Он опускается на колени и все тянет руки к женской темной фигуре. И она, беспомощная, темное видение с белыми голыми руками, протянутыми к нему. В это время в другом помещеньице два человека обговаривали дело. Один – ПОРУЧИК ГРИГОРЬЕВ, молоденький, нервный, хорошенький офицерик, а другой – ПИСАРЬ – тоже молоденький, но степенный и огромный.
ГРИГОРЬЕВ. Чтоб к утру показания у меня на столе лежали… Чтоб я перед начальством все за тобою проверить успел…
ПИСАРЬ. Насчет проверить – это вы справедливо, ваше благородие… С нами без проверки разве можно?! Только зачем же к утру? Я куда пораньше для вас все сделаю… Сами-то когда управитесь?
ГРИГОРЬЕВ. К трем. (Выкрикнул нервно.) К трем!
ПИСАРЬ. (обстоятельно). Значит, к трем после полуночи, ваше благородие, и я управлюсь. На столе у вас к трем все лежать будет. (Обстоятельно.) Перво-наперво у нас пойдут чьи показания? Какую фамилию мне проставить?
ГРИГОРЬЕВ. Родионов Николай, ссыльнокаторжный, сорок лет, вероисповедания православного.
ПИСАРЬ. (вписывает). А остальное я уже записал.
ГРИГОРЬЕВ. Как записал?
ПИСАРЬ. Понятливый, ваше благородие. Как намекнули вы мне в обед, в чем будет дело, я показания и изготовил. Фамилии только и осталось проставить. Перышко-то у меня ох и быстрое!
ГРИГОРЬЕВ. (нервно). Читай! (Кричит.) Читай же!
ПИСАРЬ. (степенно, строго читает). «Я, Николай Родионов, ссыльнокаторжный, вероисповедания православного, находясь в тюремном замке истопщиком печей, второго числа сего месяца..». (С удовольствием.) Ан и ошибка… Второе-то число у нас сегодня, а после полуночи… уже третье число будет! (Исправляя, бормочет.) Не тот писарь, кто хорошо пишет, а тот, кто хорошо подчищает…
ГРИГОРЬЕВ (Не выдерживая). Читай! Читай!
ПИСАРЬ. Значит, «третьего числа сего месяца пришел топить печь в камеру, где содержался государственный преступник Михаил Лунин. По приходе в оную, спросил я у государственного преступника Лунина о затоплении печи. Но он мне на спрос мой ничего не ответил… Тогда я вновь его окликнул, но он продолжал лежать без движения. Тогда обратился к ссыльнокаторжному..». Какую здесь фамилию проставить?

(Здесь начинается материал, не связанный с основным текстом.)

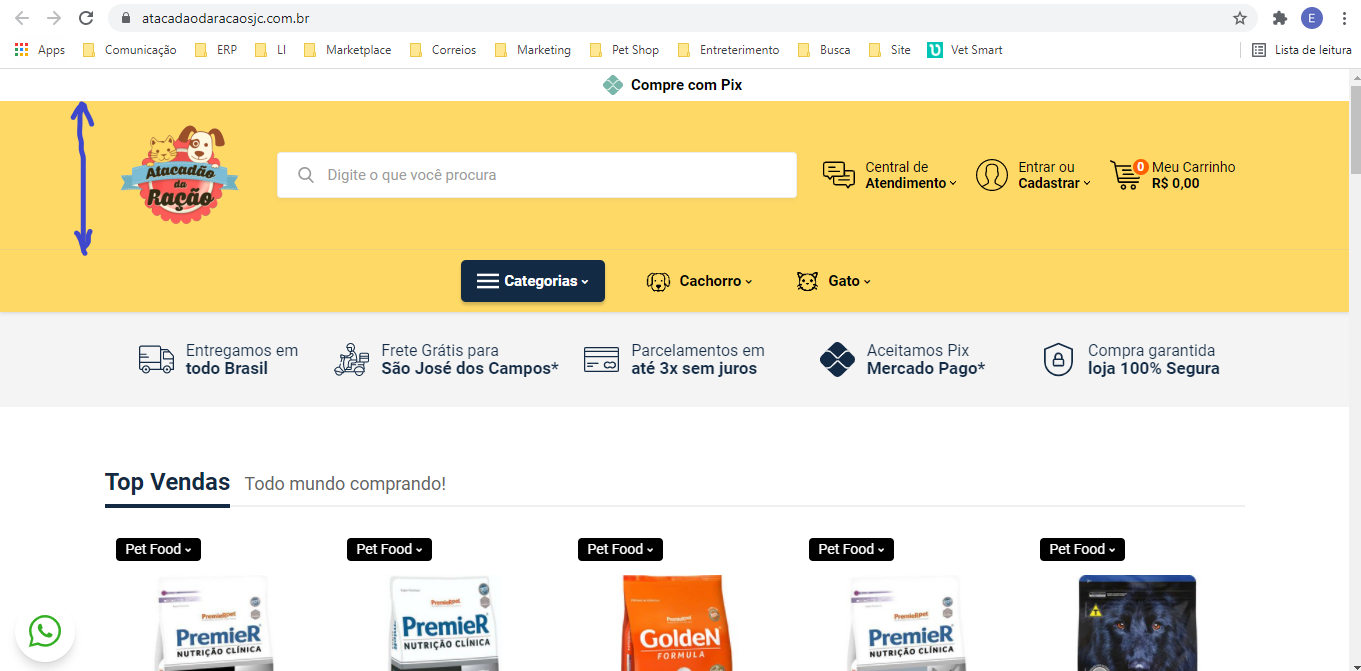The height and width of the screenshot is (671, 1361).
Task: Open the Marketplace bookmarks folder
Action: point(347,50)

ГРИГОРЬЕВ. Баранов Иван, шестидесяти двух лет, вероисповедания православного.
ПИСАРЬ. (бормочет, вписывая), «…православного… Каковой вместе со мной, придя в комнату, осмотрел тело, и, не приметив в нем никакого дыхания, положили мы оба, что государственный преступник Михаил Лунин помер..». Далее пойдут показания Баранова Ивана… Я за час их составлю… а потом все перебелю… К трем, ваше благородие, все у вас будет… Только ночи-то у нас холодные… Холодно-то как… Холодно!
ГРИГОРЬЕВ. Пришлю графинчик
ПИСАРЬ. И курева не позабудьте, ваше благородие. И пущай Марфа графинчик-то сама принесет. Не забудьте про Марфу… про Марфу не забудьте, ваше благородие!
Поручик вышел из помещения и некоторое время, поеживаясь, ходил в коридоре перед камерой, где в тусклом свете все так же на коленях, протягивая руки во тьму, стоял ЛУНИН.
Наконец ГРИГОРЬЕВ отворил камеру и вошел.
ГРИГОРЬЕВ. Добрый вечер, Михаил Сергеевич.
ЛУНИН (обернулся и некоторое время рассматривал его, будто силясь понять. И только потом поднялся с колен). А-а-а, поручик. (Он оживился, даже улыбнулся.) Рад вас приветствовать в моем гробу.